WORK ITEM. Reproduce all entries verbatim, with nothing added or dropped.
-----
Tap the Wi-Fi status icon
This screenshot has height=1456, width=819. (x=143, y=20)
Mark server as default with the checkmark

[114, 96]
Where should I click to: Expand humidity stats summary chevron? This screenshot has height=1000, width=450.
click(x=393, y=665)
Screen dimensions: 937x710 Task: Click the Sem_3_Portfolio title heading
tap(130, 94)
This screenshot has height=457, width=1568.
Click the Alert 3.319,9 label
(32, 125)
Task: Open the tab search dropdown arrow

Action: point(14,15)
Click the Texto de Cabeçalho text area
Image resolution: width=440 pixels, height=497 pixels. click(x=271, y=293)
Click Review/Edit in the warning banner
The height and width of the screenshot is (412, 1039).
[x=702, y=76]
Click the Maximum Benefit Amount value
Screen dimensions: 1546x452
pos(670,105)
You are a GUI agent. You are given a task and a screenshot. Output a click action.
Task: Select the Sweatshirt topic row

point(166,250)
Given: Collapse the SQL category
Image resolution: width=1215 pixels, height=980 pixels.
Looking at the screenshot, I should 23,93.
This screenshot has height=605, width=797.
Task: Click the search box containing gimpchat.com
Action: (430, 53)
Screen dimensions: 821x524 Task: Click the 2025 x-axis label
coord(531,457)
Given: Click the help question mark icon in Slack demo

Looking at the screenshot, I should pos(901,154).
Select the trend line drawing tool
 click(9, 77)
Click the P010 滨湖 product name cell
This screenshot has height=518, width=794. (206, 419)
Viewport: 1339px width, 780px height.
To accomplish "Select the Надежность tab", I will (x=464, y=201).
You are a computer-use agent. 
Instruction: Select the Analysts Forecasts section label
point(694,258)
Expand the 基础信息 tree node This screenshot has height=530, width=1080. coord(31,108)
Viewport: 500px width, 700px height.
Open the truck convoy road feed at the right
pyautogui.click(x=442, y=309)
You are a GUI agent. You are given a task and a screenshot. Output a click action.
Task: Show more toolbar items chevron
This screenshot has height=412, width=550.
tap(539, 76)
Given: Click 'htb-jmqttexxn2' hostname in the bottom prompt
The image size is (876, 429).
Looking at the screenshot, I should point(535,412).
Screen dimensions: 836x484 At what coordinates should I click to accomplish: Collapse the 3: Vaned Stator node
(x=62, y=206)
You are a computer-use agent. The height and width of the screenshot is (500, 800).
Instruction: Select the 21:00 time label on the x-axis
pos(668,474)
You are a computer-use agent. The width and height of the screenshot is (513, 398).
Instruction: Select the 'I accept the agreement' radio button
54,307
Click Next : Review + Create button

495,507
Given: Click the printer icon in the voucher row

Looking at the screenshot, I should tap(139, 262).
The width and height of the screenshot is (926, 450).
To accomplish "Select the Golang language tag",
-----
RESPONSE TO THIS TASK.
Tap the Wi-Fi status icon
This screenshot has height=1456, width=819. (x=143, y=20)
Mark server as default with the checkmark

[114, 96]
Where should I click to: Expand humidity stats summary chevron? This screenshot has height=1000, width=450.
click(x=393, y=665)
Screen dimensions: 937x710 Task: Click the Sem_3_Portfolio title heading
tap(130, 94)
This screenshot has height=457, width=1568.
Click the Alert 3.319,9 label
(32, 125)
Task: Open the tab search dropdown arrow

Action: point(14,15)
Click the Texto de Cabeçalho text area
Image resolution: width=440 pixels, height=497 pixels. click(x=271, y=293)
Click Review/Edit in the warning banner
The height and width of the screenshot is (412, 1039).
[x=702, y=76]
Click the Maximum Benefit Amount value
Screen dimensions: 1546x452
pos(670,105)
You are a GUI agent. You are given a task and a screenshot. Output a click action.
Task: Select the Sweatshirt topic row

point(166,250)
Given: Collapse the SQL category
Image resolution: width=1215 pixels, height=980 pixels.
Looking at the screenshot, I should 23,93.
This screenshot has height=605, width=797.
Task: Click the search box containing gimpchat.com
Action: (430, 53)
Screen dimensions: 821x524 Task: Click the 2025 x-axis label
coord(531,457)
Given: Click the help question mark icon in Slack demo

Looking at the screenshot, I should pos(901,154).
Select the trend line drawing tool
 click(9, 77)
Click the P010 滨湖 product name cell
This screenshot has height=518, width=794. (206, 419)
Viewport: 1339px width, 780px height.
To accomplish "Select the Надежность tab", I will (x=464, y=201).
You are a computer-use agent. 
Instruction: Select the Analysts Forecasts section label
point(694,258)
Expand the 基础信息 tree node This screenshot has height=530, width=1080. coord(31,108)
Viewport: 500px width, 700px height.
Open the truck convoy road feed at the right
pyautogui.click(x=442, y=309)
You are a GUI agent. You are given a task and a screenshot. Output a click action.
Task: Show more toolbar items chevron
This screenshot has height=412, width=550.
tap(539, 76)
Given: Click 'htb-jmqttexxn2' hostname in the bottom prompt
The image size is (876, 429).
Looking at the screenshot, I should point(535,412).
Screen dimensions: 836x484 At what coordinates should I click to accomplish: Collapse the 3: Vaned Stator node
(x=62, y=206)
You are a computer-use agent. The height and width of the screenshot is (500, 800).
Instruction: Select the 21:00 time label on the x-axis
pos(668,474)
You are a computer-use agent. The width and height of the screenshot is (513, 398).
Instruction: Select the 'I accept the agreement' radio button
54,307
Click Next : Review + Create button

495,507
Given: Click the printer icon in the voucher row

Looking at the screenshot, I should tap(139, 262).
The width and height of the screenshot is (926, 450).
To accomplish "Select the Golang language tag",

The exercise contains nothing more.